--- PROVIDED DATA Enclosed Below ---
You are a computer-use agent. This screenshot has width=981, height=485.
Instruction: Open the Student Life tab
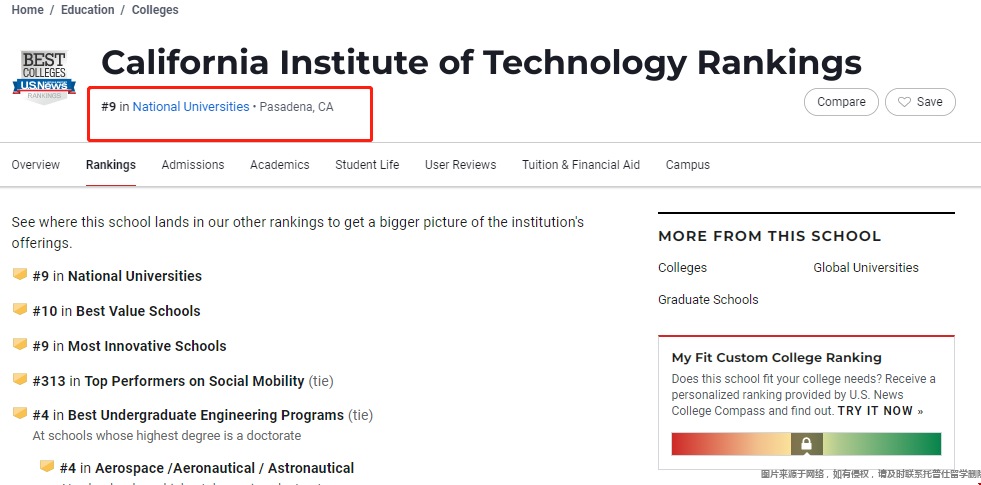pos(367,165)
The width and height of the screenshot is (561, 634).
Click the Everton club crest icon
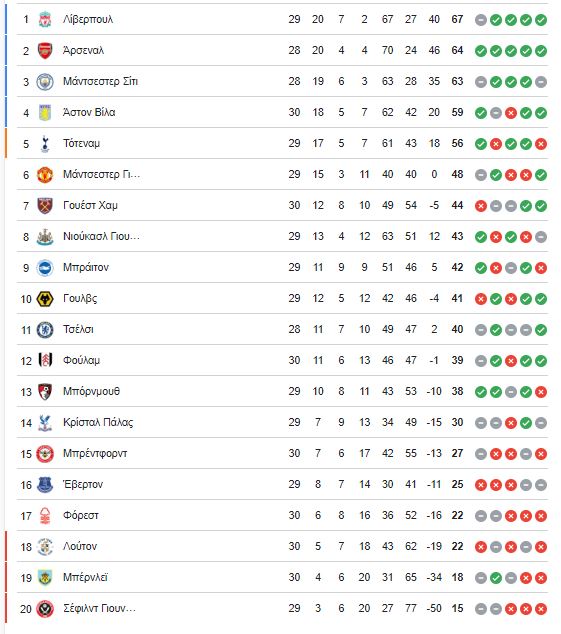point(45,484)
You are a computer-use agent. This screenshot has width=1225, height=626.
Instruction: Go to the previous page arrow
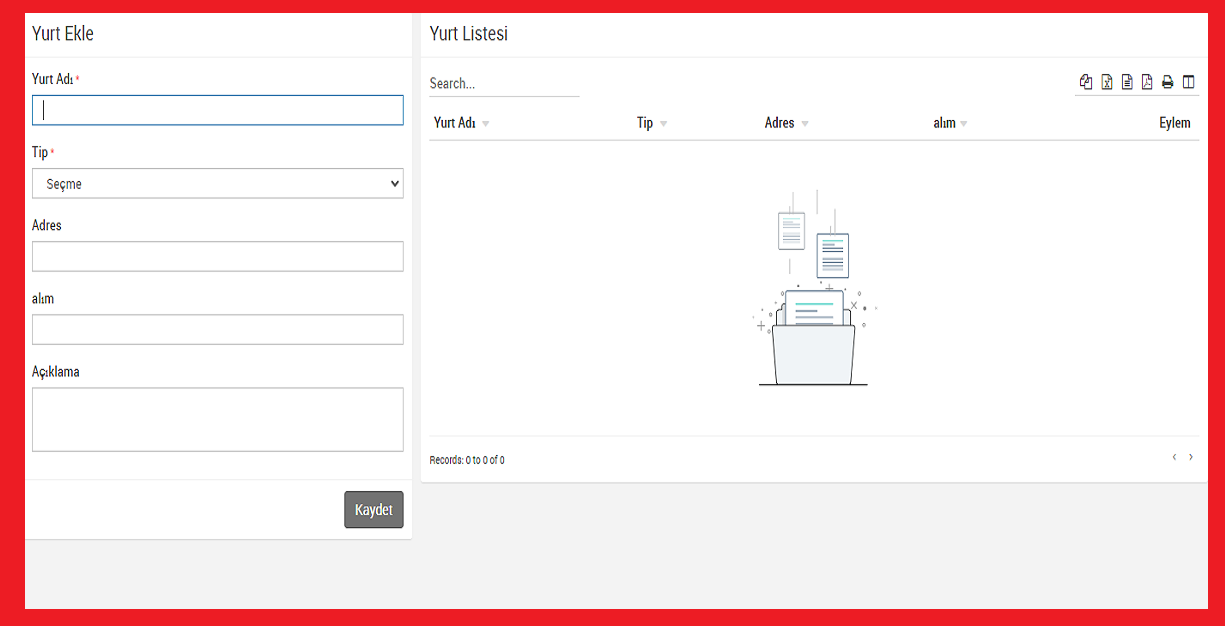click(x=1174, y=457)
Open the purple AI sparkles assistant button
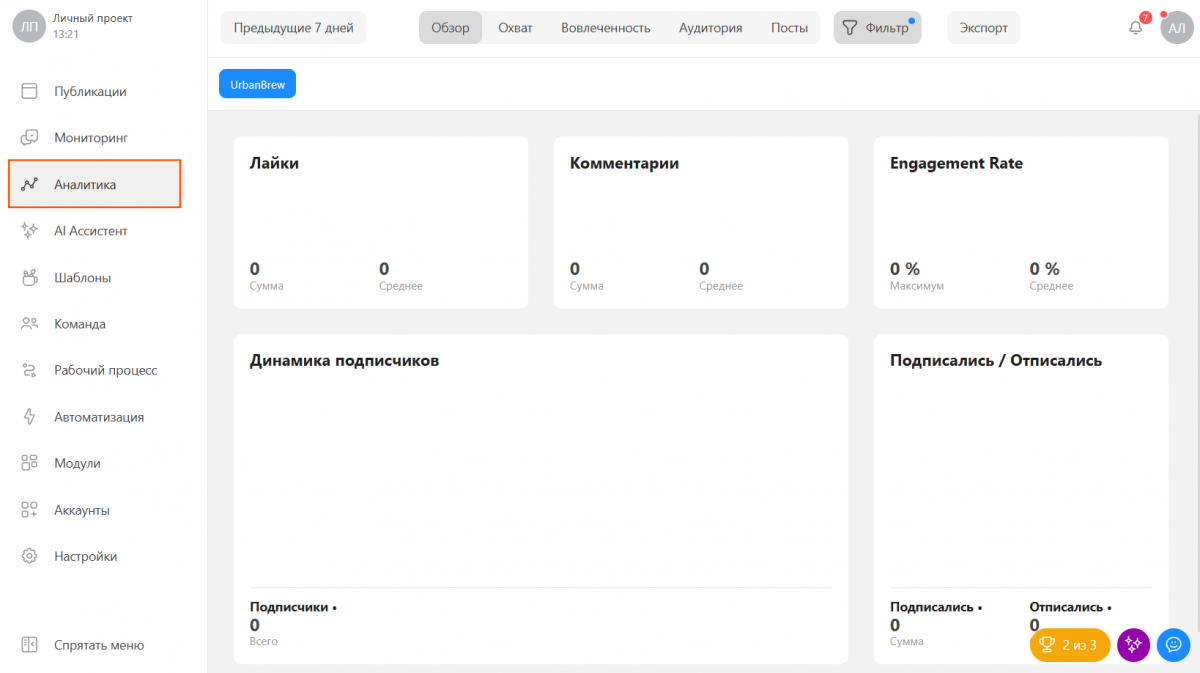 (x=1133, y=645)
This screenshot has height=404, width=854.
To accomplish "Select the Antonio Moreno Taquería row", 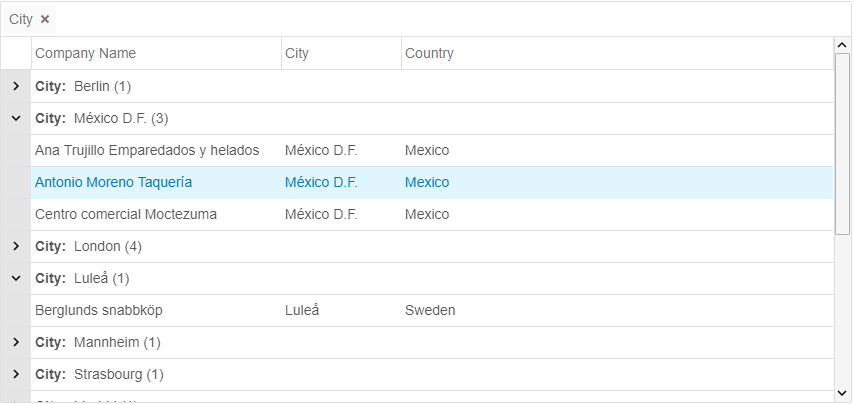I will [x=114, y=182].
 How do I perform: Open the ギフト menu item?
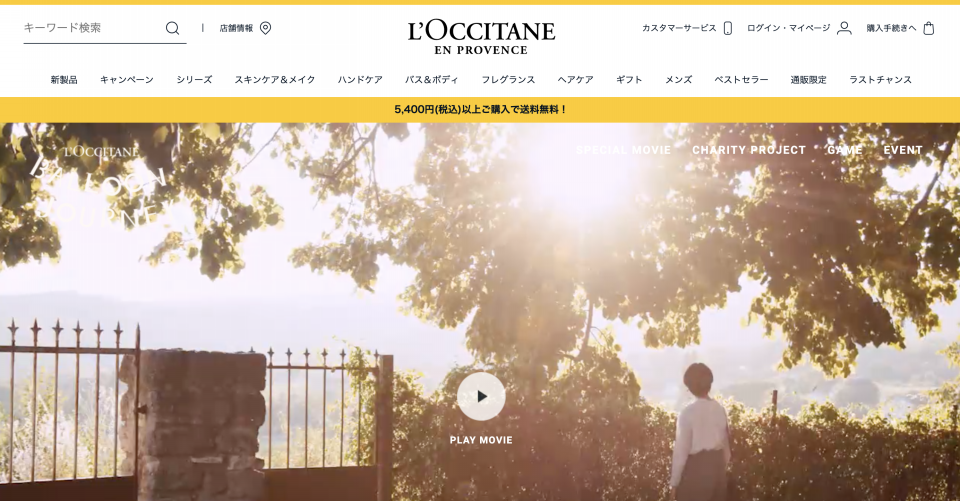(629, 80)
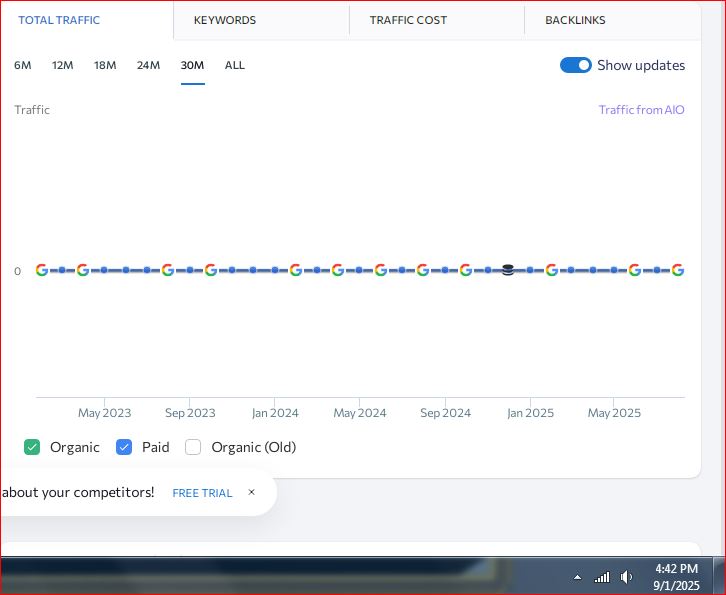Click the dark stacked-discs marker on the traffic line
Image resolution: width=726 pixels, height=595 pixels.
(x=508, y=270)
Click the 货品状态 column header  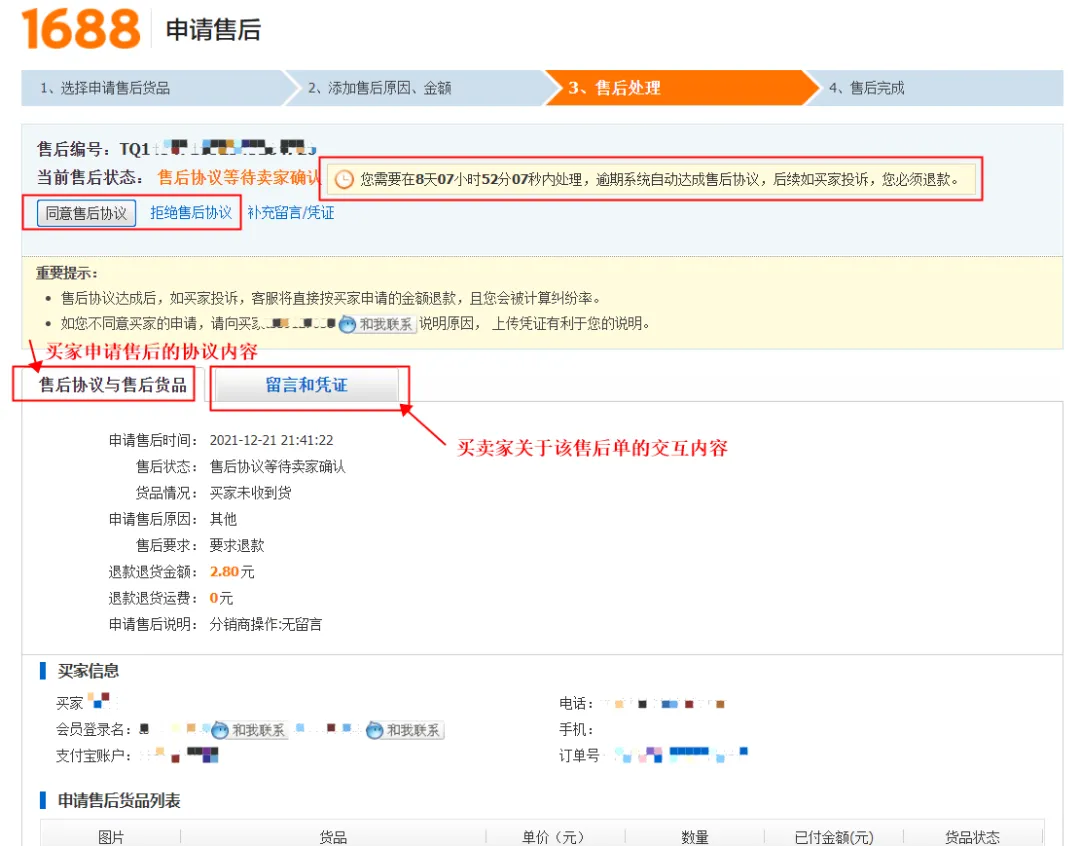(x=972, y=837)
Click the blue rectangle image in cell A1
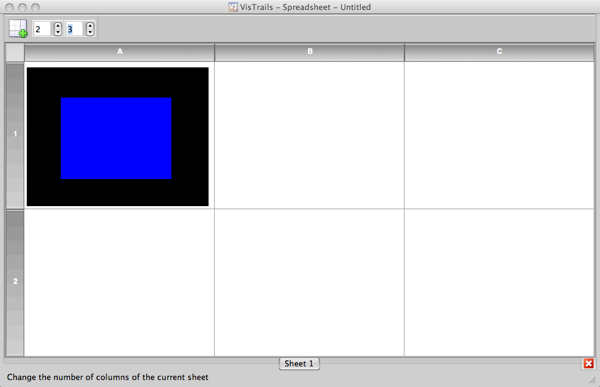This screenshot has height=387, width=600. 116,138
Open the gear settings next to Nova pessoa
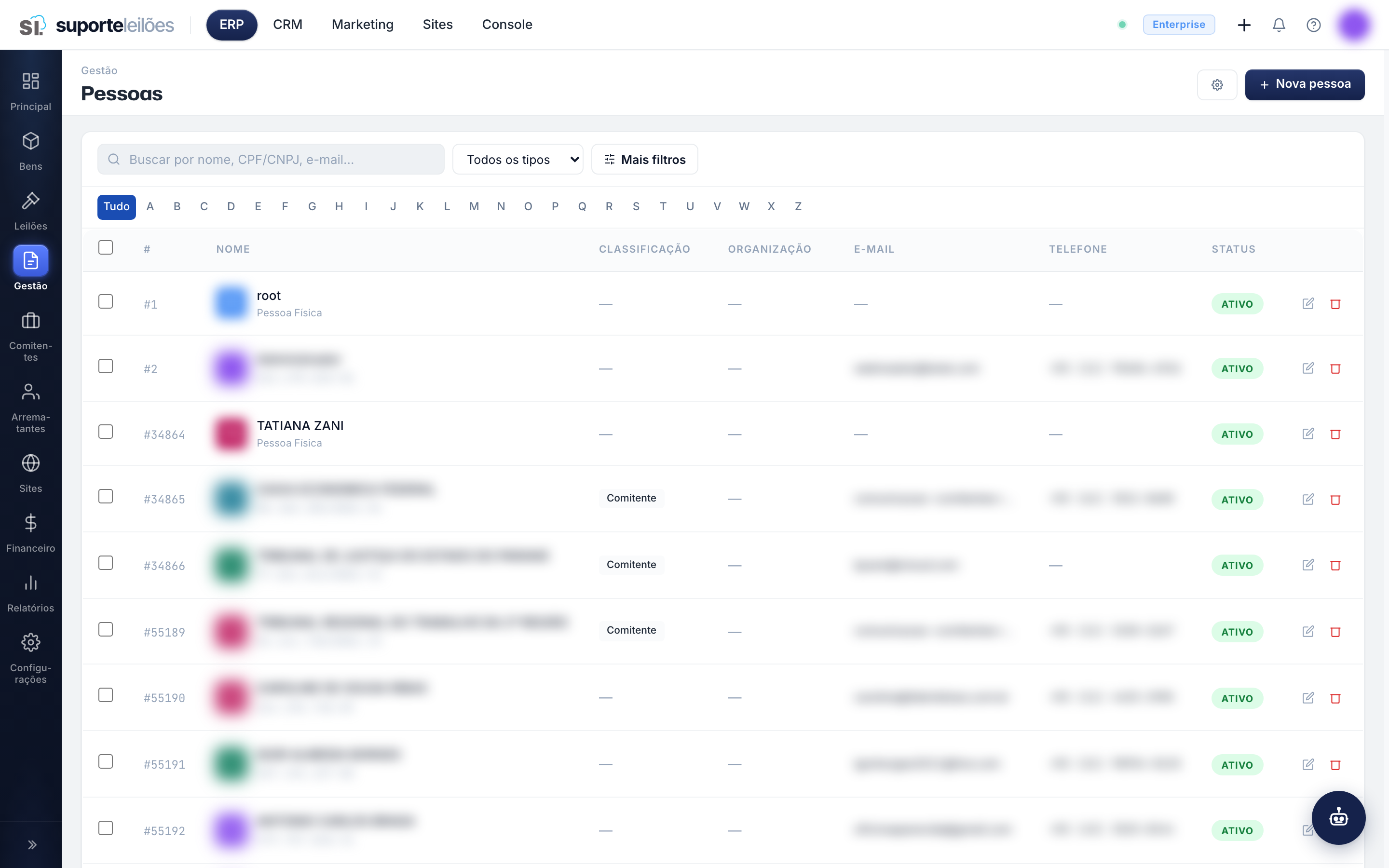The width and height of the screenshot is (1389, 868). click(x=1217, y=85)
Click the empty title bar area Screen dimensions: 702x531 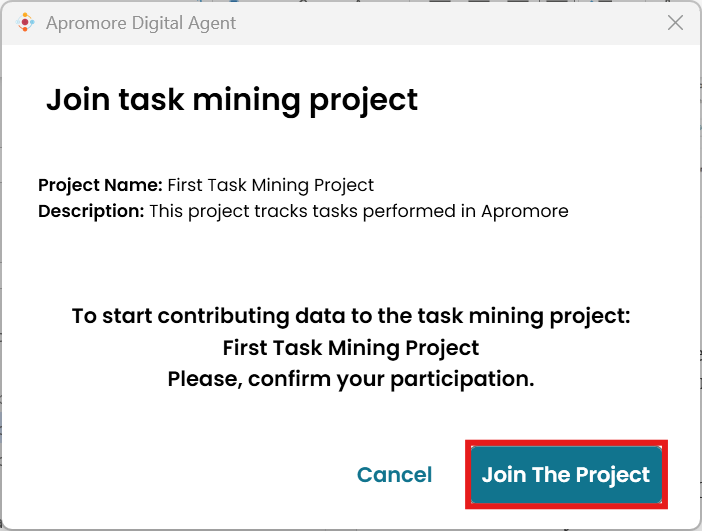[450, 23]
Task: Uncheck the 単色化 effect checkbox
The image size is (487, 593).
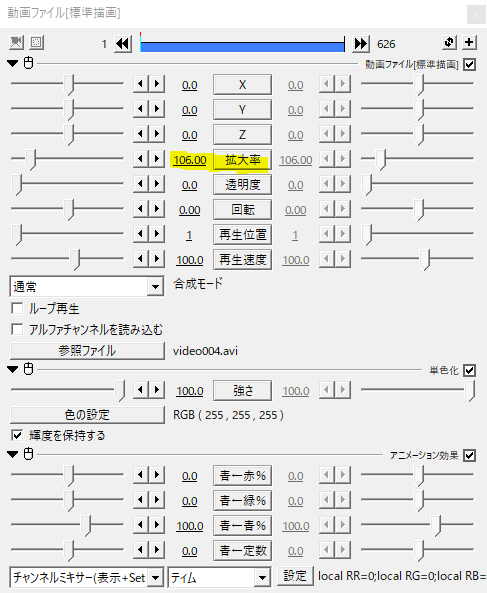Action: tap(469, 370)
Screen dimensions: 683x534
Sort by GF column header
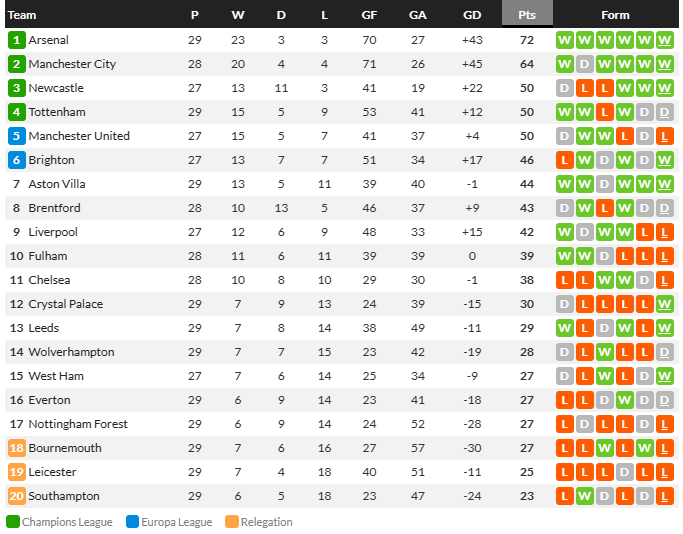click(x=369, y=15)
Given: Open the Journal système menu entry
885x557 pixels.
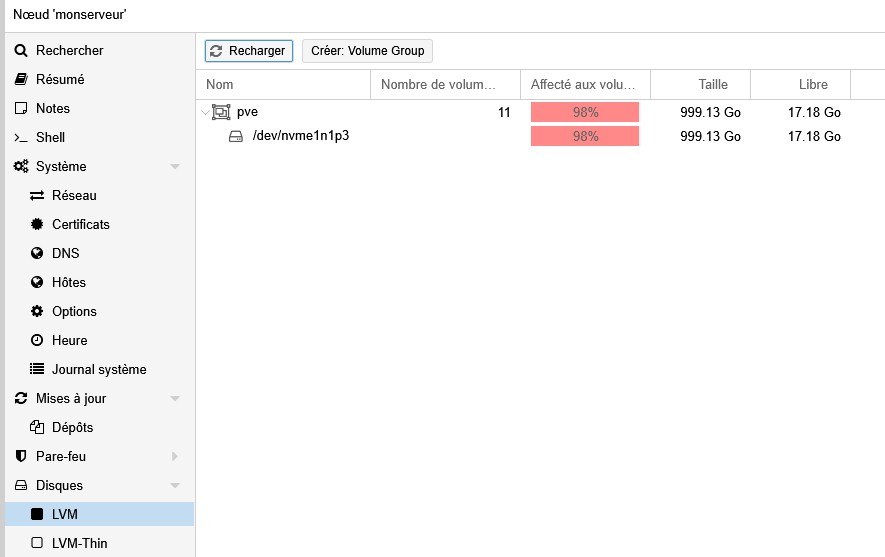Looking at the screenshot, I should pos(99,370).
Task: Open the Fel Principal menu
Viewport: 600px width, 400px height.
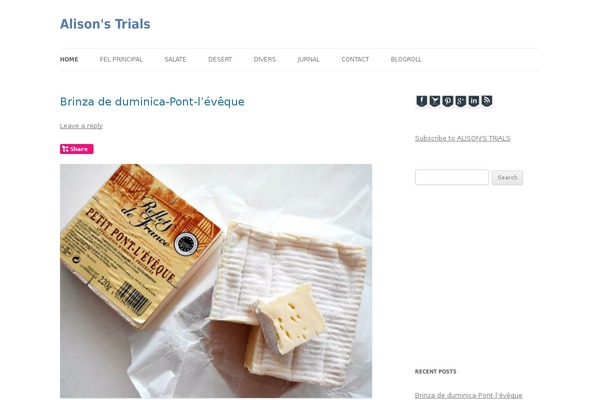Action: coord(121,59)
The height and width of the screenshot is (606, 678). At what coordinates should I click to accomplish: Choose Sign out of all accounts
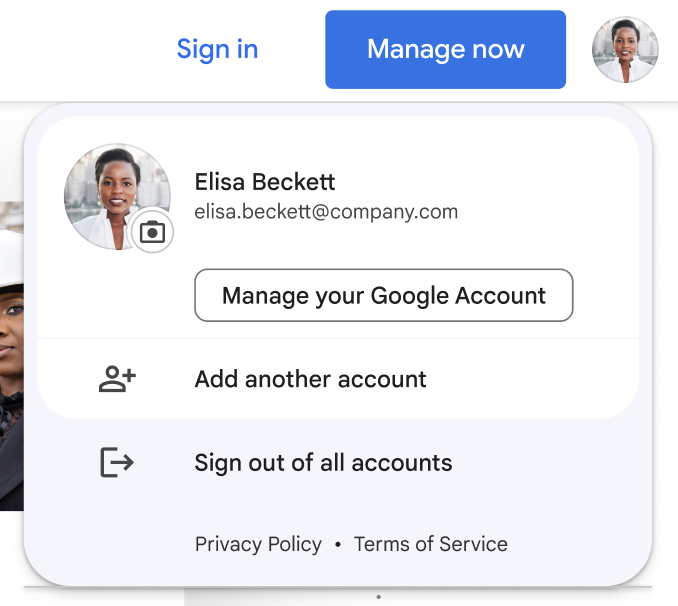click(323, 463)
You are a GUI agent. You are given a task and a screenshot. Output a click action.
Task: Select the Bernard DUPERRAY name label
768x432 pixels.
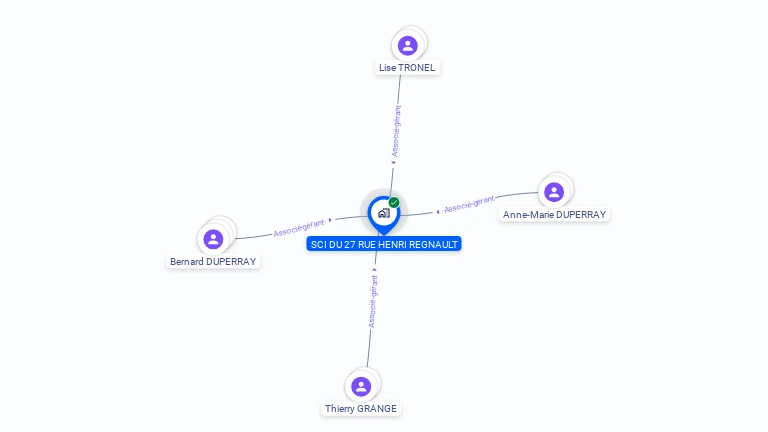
--- End of Enclosed PROVIDED DATA ---
● **TO DO**
If the records contain pictures, skip them, and transcribe exactly every line from the one with "Viewport: 600px width, 400px height." through the last line.

● **EXERCISE ANSWER**
Viewport: 600px width, 400px height.
Action: coord(121,59)
The height and width of the screenshot is (606, 678). At what coordinates should I click to accomplish: Choose Sign out of all accounts
click(323, 463)
You are a GUI agent. You are given a task and a screenshot. Output a click action.
Task: Select the Bernard DUPERRAY name label
768x432 pixels.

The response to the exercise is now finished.